Eine Postkarte aus der Kinderheilanstalt Bad Sassendorf, in der zahlreiche Kinder für Kuren untergebracht waren. Copyright: Förderverein Westfälische Salzwelten
02.02.2024

Erinnerungsort für „Kurkinder“

Die Skulptur „Wundmal“ der Künstlerin Heike Fischer-Nagel soll im Kurpark von Bad Sassendorf an die Geschichte der Menschen erinnern, die in ihrer Kindheit ohne Eltern zu Erholungskuren in die Gemeinde geschickt wurden. Wie an vielen Kurorten schildern Betroffene heute, dass sie auch dort Leid und Misshandlung während der Aufenthalte erfahren haben.

Die Geschichte der Kinderkuren in Bad Sassendorf reicht bis ins 19. Jahrhundert zurück. In den ersten Jahrzehnten wurden bei den Aufenthalten häufig Krankheiten behandelt, die durch die Industrialisierung verursacht wurden. In den 1950er und 60er Jahren stand das „Aufpäppeln“ im Mittelpunkt der Kuren, zu denen an die 5000 vier- bis 14-jährige Kinder pro Jahr vor allem aus dem Ruhrgebiet, aber auch aus dem gesamten Bundesgebiet geschickt wurden.

„Es gibt ganz unterschiedliche Berichte von Zeitzeugen. Neben neutralen oder sogar positiven Rückmeldungen berichten viele Betroffene aber von traumatischen Erlebnissen, von Einsamkeit, einem Ausgeliefertsein oder auch einem Zwang zu essen“, berichtet Jeanette Metz, Museumsleiterin der Westfälischen Salzwelten. Sie hat an dem Forschungsprojekt „Kinderkuren in Westfalen“ am Historischen Seminar der Universität Münster mitgewirkt.

Digitaler Rundgang per App

Mithilfe von Zeitzeugeninterviews und Archivrecherchen wurden die Geschichte der Verschickungskinder und die Strukturen, die vor Ort herrschten, am Beispiel Bad Sassendorf untersucht. Im Rahmen des „Citizen-Science“-Projektes, das die Perspektiven von Bürgerinnen und Bürgern einbezieht, wurde unter anderem ein digitaler Rundgang durch Bad Sassendorf per App entwickelt.

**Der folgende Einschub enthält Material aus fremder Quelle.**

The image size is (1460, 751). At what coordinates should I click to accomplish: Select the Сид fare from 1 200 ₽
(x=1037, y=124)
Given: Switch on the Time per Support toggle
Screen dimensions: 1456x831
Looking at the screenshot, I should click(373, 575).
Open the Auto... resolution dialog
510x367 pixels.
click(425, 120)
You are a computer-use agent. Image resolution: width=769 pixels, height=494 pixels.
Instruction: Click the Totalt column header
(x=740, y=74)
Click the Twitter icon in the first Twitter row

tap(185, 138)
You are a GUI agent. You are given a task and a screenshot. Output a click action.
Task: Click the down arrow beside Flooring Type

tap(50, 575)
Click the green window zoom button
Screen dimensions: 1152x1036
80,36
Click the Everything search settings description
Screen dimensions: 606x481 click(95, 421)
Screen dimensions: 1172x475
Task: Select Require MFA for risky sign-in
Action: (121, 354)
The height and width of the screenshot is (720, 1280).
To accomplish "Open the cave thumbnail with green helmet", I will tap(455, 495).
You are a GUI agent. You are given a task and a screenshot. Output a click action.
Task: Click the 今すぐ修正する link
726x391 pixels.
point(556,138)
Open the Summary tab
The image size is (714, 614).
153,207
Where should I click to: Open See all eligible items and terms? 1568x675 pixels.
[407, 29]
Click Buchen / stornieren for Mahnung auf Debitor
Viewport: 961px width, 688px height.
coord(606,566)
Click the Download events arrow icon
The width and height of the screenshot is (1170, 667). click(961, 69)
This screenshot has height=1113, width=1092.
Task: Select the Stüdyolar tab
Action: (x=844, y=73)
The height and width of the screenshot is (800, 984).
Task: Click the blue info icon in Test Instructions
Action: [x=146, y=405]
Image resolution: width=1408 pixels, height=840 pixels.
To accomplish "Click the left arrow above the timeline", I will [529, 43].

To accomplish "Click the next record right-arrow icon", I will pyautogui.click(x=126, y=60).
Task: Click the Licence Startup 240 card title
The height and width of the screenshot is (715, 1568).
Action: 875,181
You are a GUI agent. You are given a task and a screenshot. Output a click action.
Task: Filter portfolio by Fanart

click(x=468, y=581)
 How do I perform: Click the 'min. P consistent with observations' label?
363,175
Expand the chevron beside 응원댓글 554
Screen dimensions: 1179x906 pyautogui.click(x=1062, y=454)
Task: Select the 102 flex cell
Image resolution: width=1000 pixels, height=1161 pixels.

Dieser gibt Einblick in die Erlebnisse des fiktiven Kurkindes Petra, die stellvertretend für viele Zeitzeugenberichte stehen.

Die Skulptur "Wundmal" der Künstlerin Heike Fischer-Nagel soll am Erinnerungsort für die Kurkinder stehen.

Die Skulptur „Wundmal“ der Künstlerin Heike Fischer-Nagel soll am Erinnerungsort für die Kurkinder stehen.

Die Skulptur wird voraussichtlich im Frühjahr offiziell präsentiert. Als Erinnerungsort soll das Werk zur Kommunikation anregen. Schließlich gebe es neben den Menschen, die als „Kurkinder“ in Bad Sassendorf waren, auch zahlreicheMenschen, die in den Kurkliniken tätig oder auf andere Weise mit dem Thema konfrontiert waren, berichtet Jeanette Metz. Die Künstlerin Heike Fischer-Nagel ist selbst Betroffene und hat sich in zahlreichen Arbeiten künstlerisch mit den Kinderkuren auseinandergesetzt.